Alexander Forbes Integrated Annual Report 2016


Remuneration philosophy

The Alexander Forbes remuneration philosophy seeks to enable the business to attract, motivate and retain talented high-performing people. The group aims to create a reward structure that is aligned with the organisation’s values, incentivises the right behaviours and outputs, and is structured in such a way that the policy will not result in any unfair outcomes for customers.

Our approach is articulated and guided by our remuneration policy, which applies to Alexander Forbes Group Holdings Limited and all subsidiary operating entities. The policy is based on best practice and good governance principles, and is overseen by the group board of directors who delegates oversight to the remuneration committee. Operational implementation is the responsibility of the group executive committee and the human resources function.

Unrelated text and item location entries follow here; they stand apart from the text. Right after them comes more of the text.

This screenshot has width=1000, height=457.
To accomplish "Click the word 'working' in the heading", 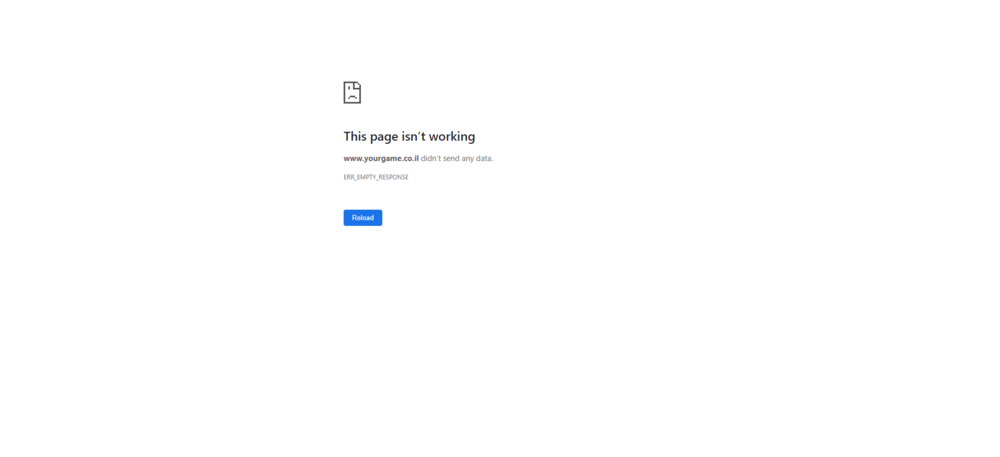I will (453, 137).
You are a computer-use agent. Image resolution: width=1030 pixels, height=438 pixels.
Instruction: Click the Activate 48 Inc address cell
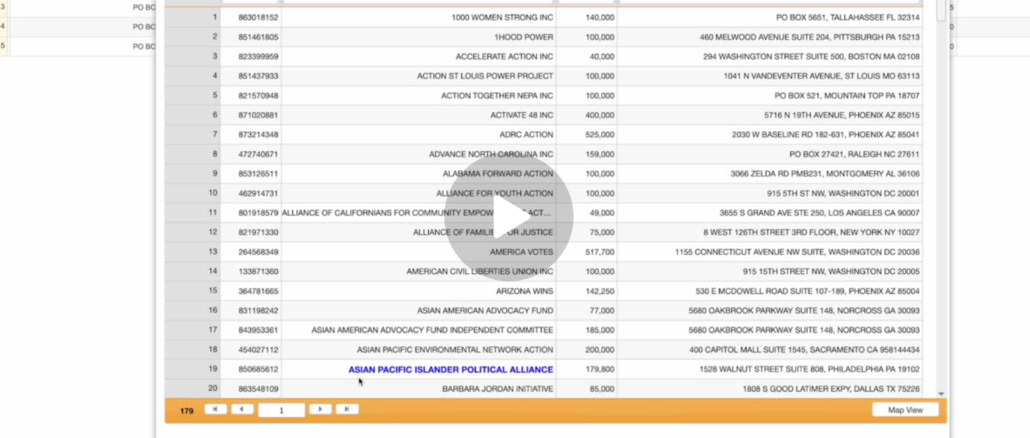[x=769, y=115]
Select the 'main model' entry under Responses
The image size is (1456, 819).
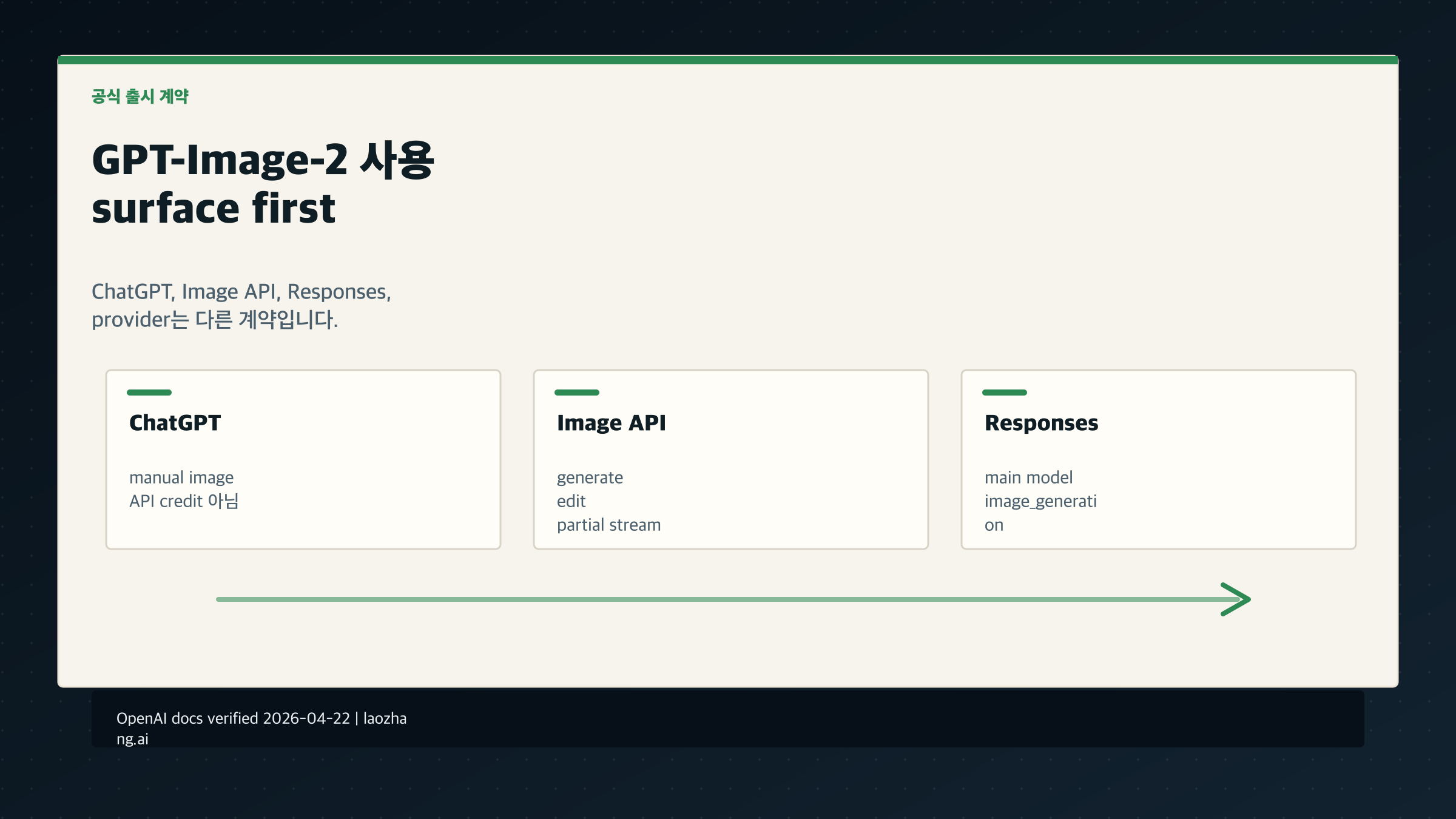click(1029, 477)
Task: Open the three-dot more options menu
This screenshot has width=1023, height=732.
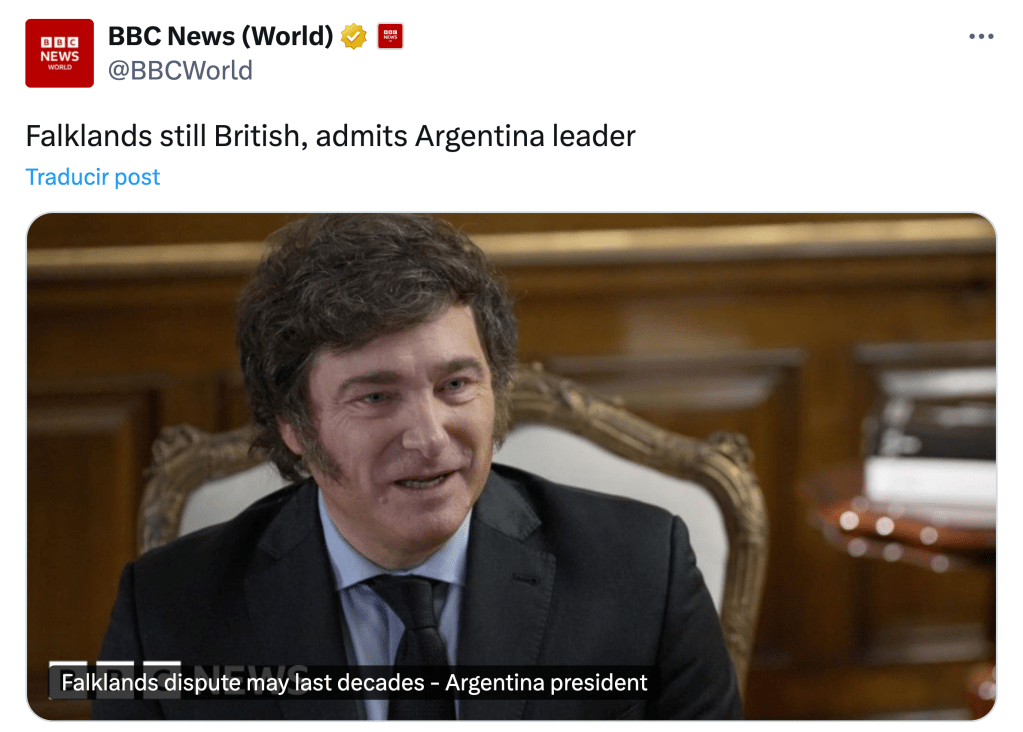Action: point(981,37)
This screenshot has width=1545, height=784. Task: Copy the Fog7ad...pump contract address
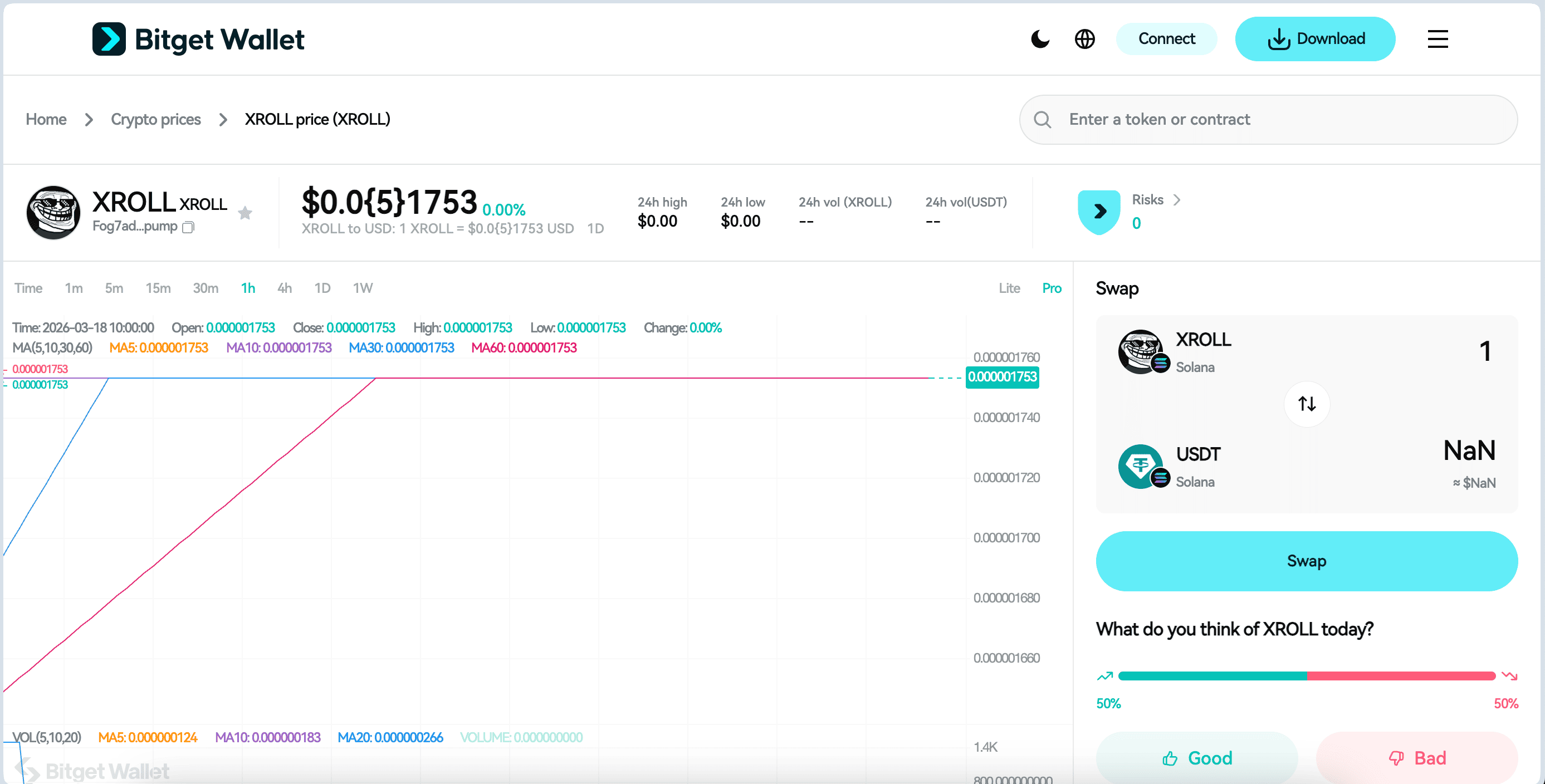[188, 228]
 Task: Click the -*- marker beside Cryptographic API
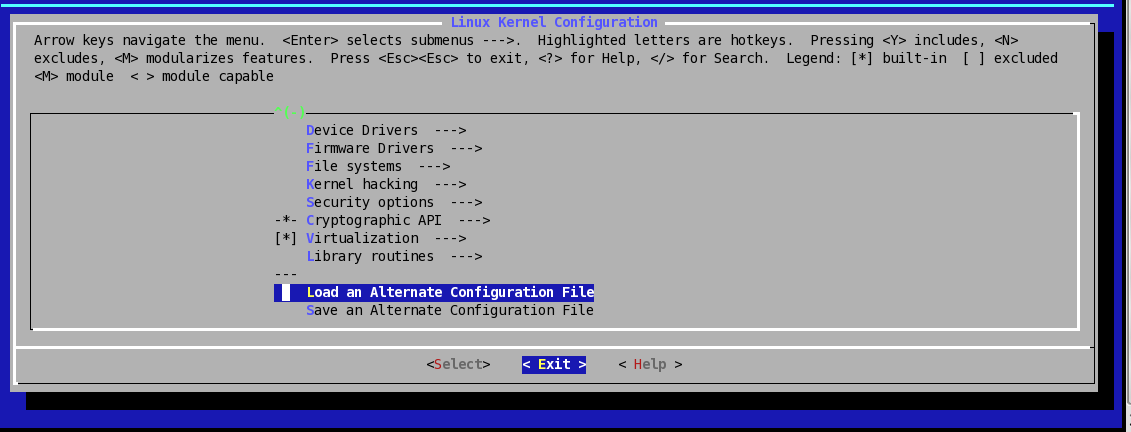(286, 220)
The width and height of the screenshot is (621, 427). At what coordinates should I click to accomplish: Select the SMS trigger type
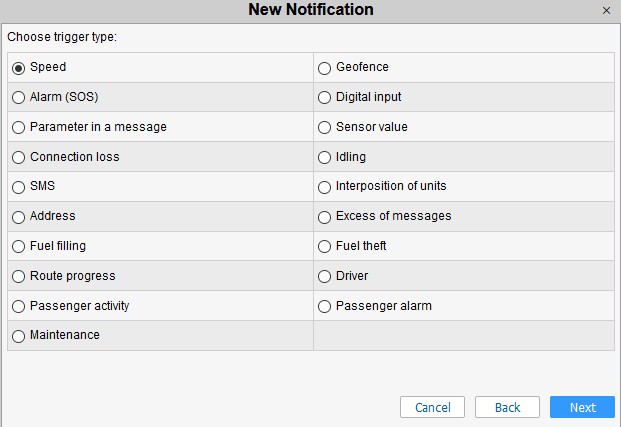click(x=19, y=187)
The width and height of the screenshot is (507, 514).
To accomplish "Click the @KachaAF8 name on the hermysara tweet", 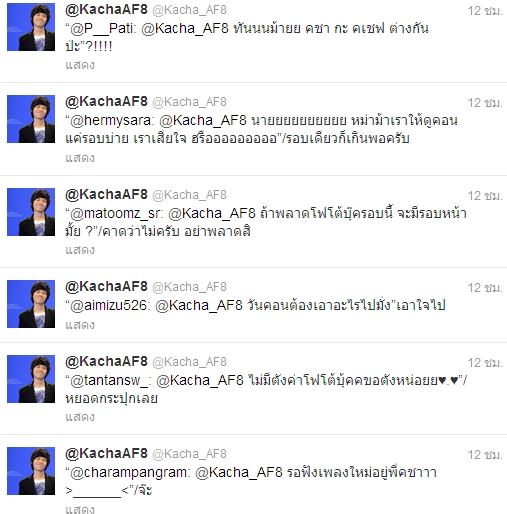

All remuneration practices at Alexander Forbes must be hallmarked by:

  • Simplicity (by being no more complex than is required to be fit for purpose)
  • Consistency
  • Transparency (as appropriate at given hierarchical levels)
  • Predictability
  • Certainty

Alexander Forbes seeks to comply with the remuneration guidelines of King III to the fullest extent possible and is cognisant of the remuneration-related guidance provided by legislative and regulatory regimes in all jurisdictions in which it operates.

During the year, the remuneration committee reviewed the policy twice. A revamp was conducted in March in line with our annual processes. The second review was conducted in June and resulted in amendments to bring the policy into closer alignment with the group’s strategic intent. It was also adjusted to reflect the group’s transition to a ‘levels of work’ grading system.

Remuneration principles

Alexander Forbes is committed to the concept of total reward, which recognises that reward is multifaceted and comprised of financial and non-financial components.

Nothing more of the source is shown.